PAGE EXCERPT:
= Beginning of Section =

Ukraine ex-PM Tymoshenko to leave prison for treatment
Ukraine's former Prime Minister Yulia Tymoshenko will be allowed to leave prison to receive medical treatment for a back problem, officials say.
She will be treated at a special clinic near her prison in the western city of Kharkiv, the prosecutors' office said.
Ms Tymoshenko, 50, a fierce critic of President Viktor Yanukovych, was sentenced to seven years in jail last October for abuse of power.
The case has strained relations between Ukraine and the EU.
The former prime minister, who is famous for her role in the 2004 Orange Revolution, is suffering from a herniated disc, her family says.
Ms Tymoshenko had refused treatment from Ukrainian doctors and was examined by German doctors last month, who said she was suffering from intense pain and required care in a specialised clinic.
The German government has reportedly been in talks with the Ukrainian authorities to allow Ms Tymoshenko to be treated in Berlin.
But Yuri Boichenko, of Ukraine's prosecutors' office, confirmed on Monday that Ms Tymoshenko would be treated at a specialised medical clinic in Kharkiv, the Associated Press reports.

= End of Section =

MATERIAL PROVIDED:
= Beginning of Section =

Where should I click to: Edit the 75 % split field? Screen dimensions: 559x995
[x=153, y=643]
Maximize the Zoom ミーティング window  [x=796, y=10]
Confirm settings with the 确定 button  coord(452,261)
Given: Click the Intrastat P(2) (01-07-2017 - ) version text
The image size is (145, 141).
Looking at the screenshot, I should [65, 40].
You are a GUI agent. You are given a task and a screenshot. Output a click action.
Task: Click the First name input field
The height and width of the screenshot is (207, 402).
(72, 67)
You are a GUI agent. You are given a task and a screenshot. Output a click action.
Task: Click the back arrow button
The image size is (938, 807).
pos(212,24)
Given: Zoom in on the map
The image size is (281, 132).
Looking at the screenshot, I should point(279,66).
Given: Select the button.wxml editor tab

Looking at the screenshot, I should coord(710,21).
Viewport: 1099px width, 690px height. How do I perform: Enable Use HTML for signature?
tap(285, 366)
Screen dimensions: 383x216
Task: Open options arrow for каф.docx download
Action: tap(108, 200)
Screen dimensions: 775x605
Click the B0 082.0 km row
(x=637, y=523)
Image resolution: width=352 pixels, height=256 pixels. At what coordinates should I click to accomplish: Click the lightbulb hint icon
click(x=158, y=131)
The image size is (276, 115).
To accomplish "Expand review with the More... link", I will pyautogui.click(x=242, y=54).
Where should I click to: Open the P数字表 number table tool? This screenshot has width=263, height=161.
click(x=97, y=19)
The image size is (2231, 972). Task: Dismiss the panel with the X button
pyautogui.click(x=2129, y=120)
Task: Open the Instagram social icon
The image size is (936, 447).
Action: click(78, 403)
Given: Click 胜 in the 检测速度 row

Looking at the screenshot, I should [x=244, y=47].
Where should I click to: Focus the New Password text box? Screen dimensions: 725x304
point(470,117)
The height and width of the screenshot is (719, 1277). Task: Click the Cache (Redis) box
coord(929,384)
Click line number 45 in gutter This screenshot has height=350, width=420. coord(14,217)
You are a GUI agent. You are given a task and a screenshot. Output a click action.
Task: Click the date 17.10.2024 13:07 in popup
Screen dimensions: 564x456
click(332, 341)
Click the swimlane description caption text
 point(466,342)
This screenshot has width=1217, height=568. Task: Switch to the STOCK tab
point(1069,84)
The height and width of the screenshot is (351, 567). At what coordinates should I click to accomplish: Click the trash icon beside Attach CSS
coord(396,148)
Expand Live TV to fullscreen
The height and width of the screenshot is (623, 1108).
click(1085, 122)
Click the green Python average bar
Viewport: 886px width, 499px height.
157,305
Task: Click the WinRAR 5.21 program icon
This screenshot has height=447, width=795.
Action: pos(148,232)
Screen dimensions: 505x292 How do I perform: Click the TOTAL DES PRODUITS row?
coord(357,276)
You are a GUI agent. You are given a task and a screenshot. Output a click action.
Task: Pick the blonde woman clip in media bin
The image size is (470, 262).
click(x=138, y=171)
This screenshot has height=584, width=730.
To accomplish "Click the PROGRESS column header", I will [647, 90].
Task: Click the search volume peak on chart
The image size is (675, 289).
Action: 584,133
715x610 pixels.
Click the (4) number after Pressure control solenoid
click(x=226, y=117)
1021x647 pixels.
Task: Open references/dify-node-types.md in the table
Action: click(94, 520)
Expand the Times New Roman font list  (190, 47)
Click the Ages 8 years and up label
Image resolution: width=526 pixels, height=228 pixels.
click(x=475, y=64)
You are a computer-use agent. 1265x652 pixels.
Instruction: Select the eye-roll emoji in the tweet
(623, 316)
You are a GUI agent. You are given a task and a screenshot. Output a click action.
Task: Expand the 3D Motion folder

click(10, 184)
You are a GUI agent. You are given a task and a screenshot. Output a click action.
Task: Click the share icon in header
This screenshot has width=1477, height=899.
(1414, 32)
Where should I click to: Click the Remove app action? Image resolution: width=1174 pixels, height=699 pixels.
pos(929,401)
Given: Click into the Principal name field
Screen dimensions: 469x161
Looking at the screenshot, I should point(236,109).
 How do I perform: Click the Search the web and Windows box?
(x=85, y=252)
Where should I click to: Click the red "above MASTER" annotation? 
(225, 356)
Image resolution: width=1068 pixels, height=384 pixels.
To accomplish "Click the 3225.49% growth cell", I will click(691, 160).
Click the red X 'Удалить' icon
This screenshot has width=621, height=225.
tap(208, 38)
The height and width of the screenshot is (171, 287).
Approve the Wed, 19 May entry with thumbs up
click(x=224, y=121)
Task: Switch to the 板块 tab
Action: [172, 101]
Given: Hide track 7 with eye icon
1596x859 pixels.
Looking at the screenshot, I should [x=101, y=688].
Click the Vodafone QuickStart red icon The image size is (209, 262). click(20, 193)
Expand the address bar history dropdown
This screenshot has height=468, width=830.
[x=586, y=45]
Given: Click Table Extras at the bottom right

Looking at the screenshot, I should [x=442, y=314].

= End of Section =

ASSIGNED TASK 1:
List every person named in the Tymoshenko article.
ASSIGNED TASK 2:
Retype the Tymoshenko article from "She will be" up to and including "abuse of power.".

WRITTEN RESPONSE 1:
Yulia Tymoshenko, Viktor Yanukovych, Yuri Boichenko

WRITTEN RESPONSE 2:
She will be treated at a special clinic near her prison in the western city of Kharkiv, the prosecutors' office said.
Ms Tymoshenko, 50, a fierce critic of President Viktor Yanukovych, was sentenced to seven years in jail last October for abuse of power.